Off to the Side: A Memoir
By Jim Harrison. Atlantic Monthly Press, 313 pages, $25.


In Off to the Side, Jim Harrison remembers me as " a dapper Connecticut boy. " And so I was 38 years ago when for eight months Jim and I saw each other or talked on the telephone most every day. We hung out at the Grolier Bookshop, the old Grolier run for the love of poetry and poets by the big-hearted, crusty Scotsman from Canada, Gordon Cairnie. Cairnie ran the store like a club - a men’s club, though some women did brave it - where young poets gathered to talk poetry, drink ale, talk dirty, smoke up a cloud, and learn from their elders. This was before book signings and bookstore-sponsored readings, so that friendships developed or didn’t without the myriad obligations that get in the way today.

Harrison is five years my senior, and it was my good fortune to know him when I had just begun to think I might be a poet. He had already written real poems, some with a thrilling, Chinese-like clarity. But his poems were less important to me than his manner, his rough, good-humored vulgarity, his appetite for food, drink, and talk (all three amply served in this book), and his commitment to poetry as an art broad enough to encompass the work of Theodore Roethke and Charles Olson. Harrison did not have an academic bone in his body, and I learned from his example how to follow my nose and trust my own enthusiasms. And as Off to the Side reminds me, he was great fun to be around.

His book is loose and baggy.

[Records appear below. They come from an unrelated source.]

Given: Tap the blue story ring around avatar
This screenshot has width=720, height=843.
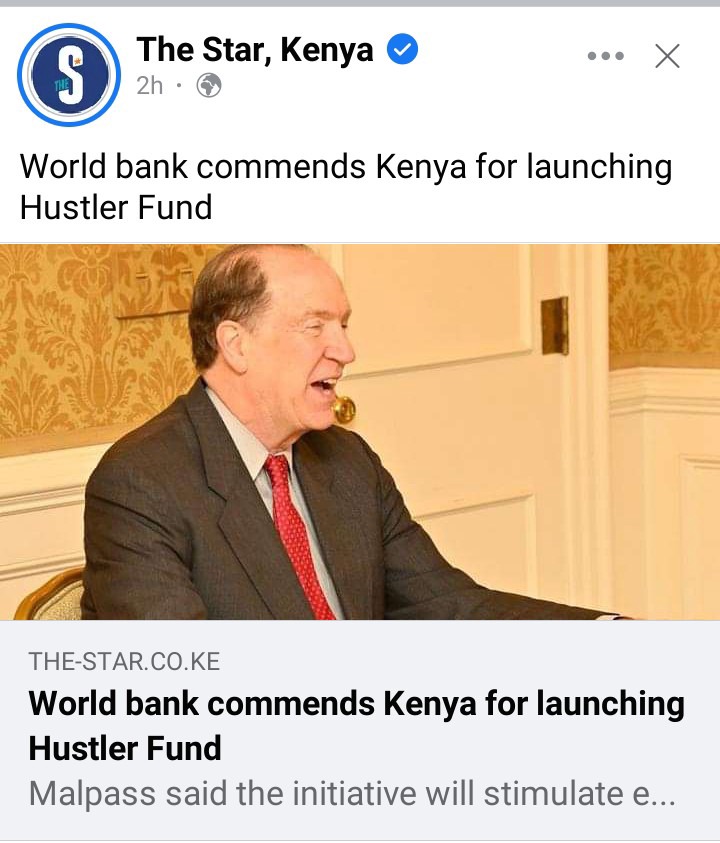Looking at the screenshot, I should click(x=69, y=75).
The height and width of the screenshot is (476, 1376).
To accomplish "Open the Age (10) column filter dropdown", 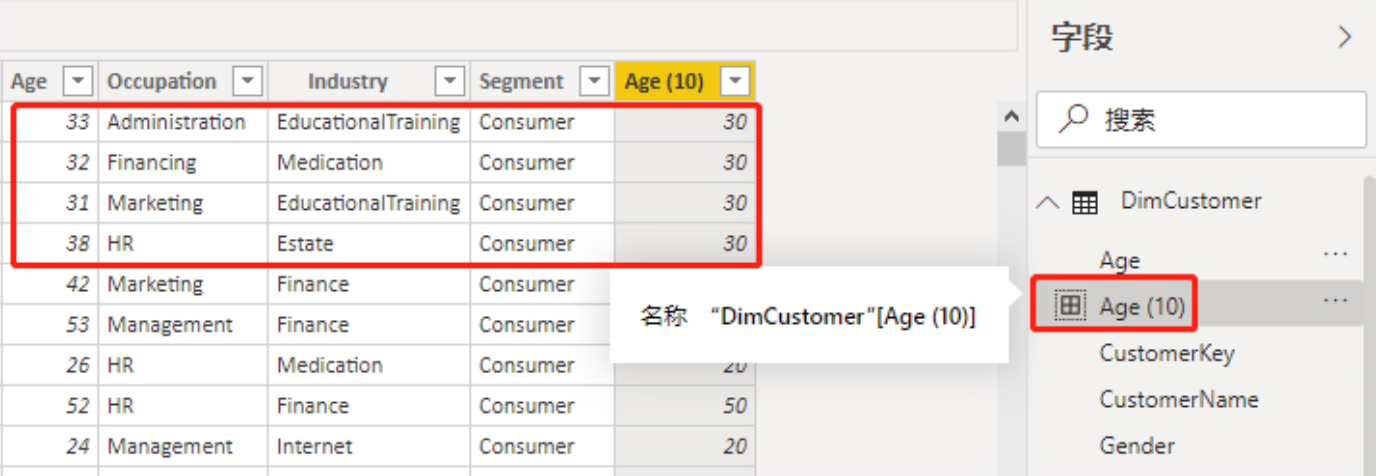I will tap(737, 81).
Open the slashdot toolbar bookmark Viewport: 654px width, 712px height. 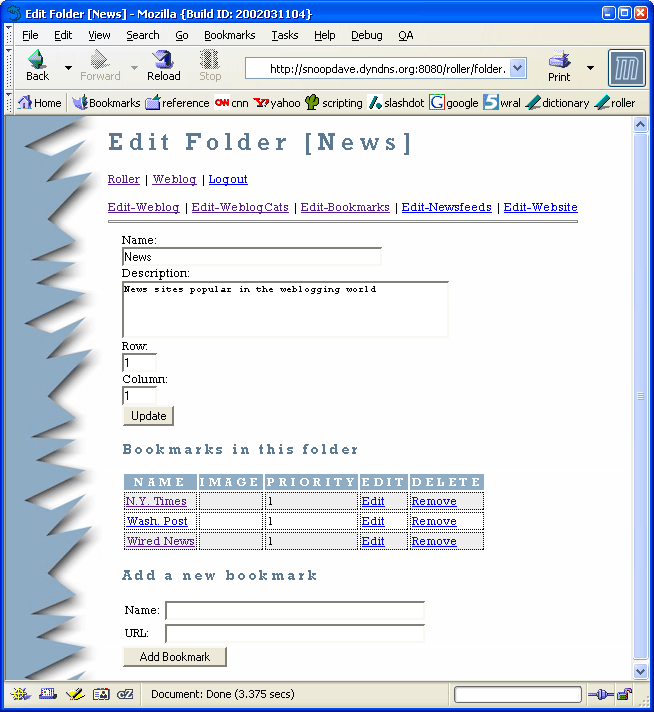(397, 103)
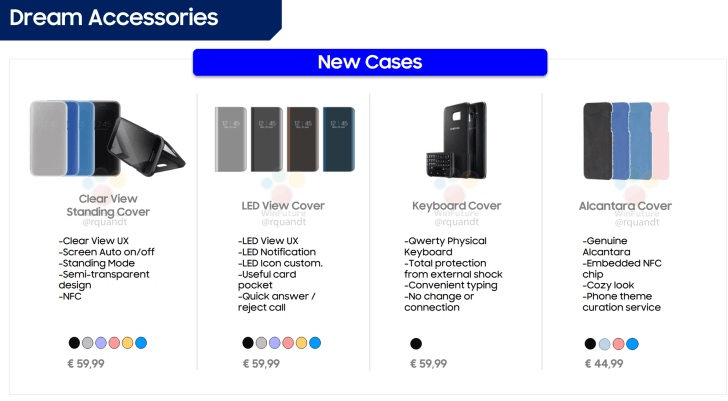Image resolution: width=728 pixels, height=401 pixels.
Task: Pick the pink swatch under LED View Cover
Action: pyautogui.click(x=288, y=343)
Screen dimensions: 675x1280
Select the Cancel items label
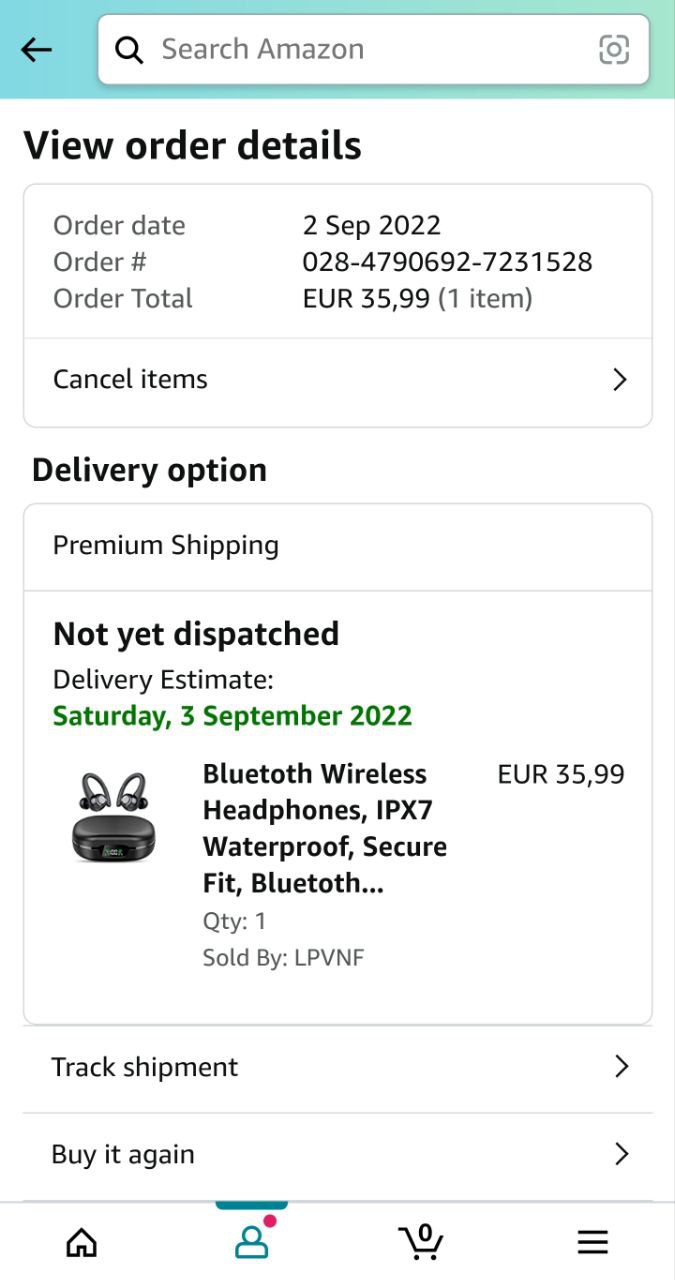coord(130,380)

He starts off remembering his parents, to whom the work is dedicated, and his growing up poor in rural Michigan. These pages on family, and the rivers he fished and the woods through which he rambled, are replete with a tenderness that has deepened over time, but not to the point of sentimentality. " Early Life " ends with a quote from Rainer Maria Rilke, a talismanic poet for Harrison, but part two of this book does not pick up Harrison’s story. Instead he offers " Seven Obsessions " that cover subjects we might expect, like " Nature and Natives, " as well as surprises, like " A Short Tour of France. " Here as elsewhere Harrison’s prose has an earthy physicality. He is a writer for whom the natural world is not an abstraction but a reality, the facts from which his imagination proceeds. Some of the best writing in this book puts you solidly in the world of Michigan’s Upper Peninsula, the Arizona desert, Nebraska sandhills, and Montana trout rivers.

Those who know Harrison’s poetry and his seven novels will be familiar with these worlds, but Off to the Side is not a rehash. Harrison’s Zen side prompts him to remember where he is and to accept that place and his place in it as a first principle. It’s not lost on him that a writer whom the French call " the Mozart of the Plains " needs to remind his readers that there is a huge expanse of American life between the coasts. He does so tartly but matter-of-factly. Not only is this book off to the side in the sense that it is secondary, a complement, to his poetry and fiction, but he now feels off to the side in that he is " only " a writer. This is not false, " aw, shucks " modesty - it’s more a lesson life has taught him.

I also find impressive, and I think readers unacquainted with Jim will too, his account of his years as a Hollywood screenwriter, his capacity for friendship and the prodigious, to me, number of people who recognized his talent and watered it with the support that kept him going. Harrison has written more than 20 screenplays, but he does not brag about the volumes of paper and sweat these demanded. Instead, he tells us that greed kept him at the work until he could no longer stomach it, at which point he put behind him both the movie business and the piggy desires he was discovering in himself. This is an antidote to the notion that Harrison and I grew up with — and that still lingers - of Hollywood as a temptress to which writers capitulate, hopelessly in thrall. You have to have something in you to heed the siren’s call, and Harrison accepts responsibility for what was in him.

There are many bright pages here about friendship, and there’s an honor roll of those who recognized Jim’s talent and were, in effect, patrons. Denise Levertov, Jack Nicholson (I hope Harrison some day profiles him in depth), the legendary Hollywood producer Ray Stark, and Richard Brautigan are part of a long list that testifies to Jim’s prowess as a writer and his lovable nature. He is here, but not in a confessional way, as the human being I have known and admired for years, a raunchy, bold, outsize character big enough to admit his night fears and how much the workaday world intimidates him. Harrison satisfies Orwell’s injunction to autobiographers that if they are to write the truth, they must write about their embarrassments.